:: PROVIDED MATERIAL ::

■ ■ ■

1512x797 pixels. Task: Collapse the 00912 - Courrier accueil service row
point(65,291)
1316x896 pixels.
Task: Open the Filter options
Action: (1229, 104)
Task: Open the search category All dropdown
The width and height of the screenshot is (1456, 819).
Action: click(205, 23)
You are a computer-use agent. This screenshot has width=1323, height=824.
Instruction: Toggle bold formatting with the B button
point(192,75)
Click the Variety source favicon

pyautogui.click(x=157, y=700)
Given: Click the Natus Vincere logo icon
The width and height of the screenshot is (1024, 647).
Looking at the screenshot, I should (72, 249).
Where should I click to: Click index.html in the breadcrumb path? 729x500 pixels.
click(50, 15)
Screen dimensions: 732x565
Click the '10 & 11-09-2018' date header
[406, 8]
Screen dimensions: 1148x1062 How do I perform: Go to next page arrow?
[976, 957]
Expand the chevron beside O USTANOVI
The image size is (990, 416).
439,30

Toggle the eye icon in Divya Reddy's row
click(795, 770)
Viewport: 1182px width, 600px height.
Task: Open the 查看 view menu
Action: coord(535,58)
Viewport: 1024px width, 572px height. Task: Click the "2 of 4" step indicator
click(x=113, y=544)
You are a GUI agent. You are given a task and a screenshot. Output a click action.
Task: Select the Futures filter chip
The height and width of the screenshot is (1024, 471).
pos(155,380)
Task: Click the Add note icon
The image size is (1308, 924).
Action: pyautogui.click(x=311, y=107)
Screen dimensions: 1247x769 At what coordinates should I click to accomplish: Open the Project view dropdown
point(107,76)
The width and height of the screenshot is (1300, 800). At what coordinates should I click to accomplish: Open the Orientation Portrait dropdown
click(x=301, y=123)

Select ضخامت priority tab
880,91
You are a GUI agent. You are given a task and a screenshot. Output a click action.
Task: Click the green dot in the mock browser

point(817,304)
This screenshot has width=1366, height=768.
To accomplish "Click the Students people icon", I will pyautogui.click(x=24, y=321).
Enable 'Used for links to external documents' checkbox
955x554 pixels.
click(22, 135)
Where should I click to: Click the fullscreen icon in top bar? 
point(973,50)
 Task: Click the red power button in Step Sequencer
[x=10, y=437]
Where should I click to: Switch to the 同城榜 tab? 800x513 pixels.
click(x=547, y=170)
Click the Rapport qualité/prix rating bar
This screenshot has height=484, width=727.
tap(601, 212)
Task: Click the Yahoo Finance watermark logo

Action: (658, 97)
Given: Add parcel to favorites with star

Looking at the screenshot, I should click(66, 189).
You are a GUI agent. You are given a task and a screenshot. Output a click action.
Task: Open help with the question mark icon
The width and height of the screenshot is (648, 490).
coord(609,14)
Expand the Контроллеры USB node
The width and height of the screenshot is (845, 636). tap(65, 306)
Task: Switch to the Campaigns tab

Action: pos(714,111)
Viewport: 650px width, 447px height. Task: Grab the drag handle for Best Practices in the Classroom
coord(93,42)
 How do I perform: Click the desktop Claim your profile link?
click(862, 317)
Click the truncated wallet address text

■ ■ ■

:: EXERCISE BRIEF ::
Only the lines from the beginning of the material through the line with "You are a computer-use" should appear in the answer, each copied exactly.

:: TASK RESPONSE ::
1512x797 pixels. Task: Collapse the 00912 - Courrier accueil service row
point(65,291)
1316x896 pixels.
Task: Open the Filter options
Action: (1229, 104)
Task: Open the search category All dropdown
The width and height of the screenshot is (1456, 819).
Action: click(205, 23)
You are a computer-use agent. This screenshot has width=1323, height=824.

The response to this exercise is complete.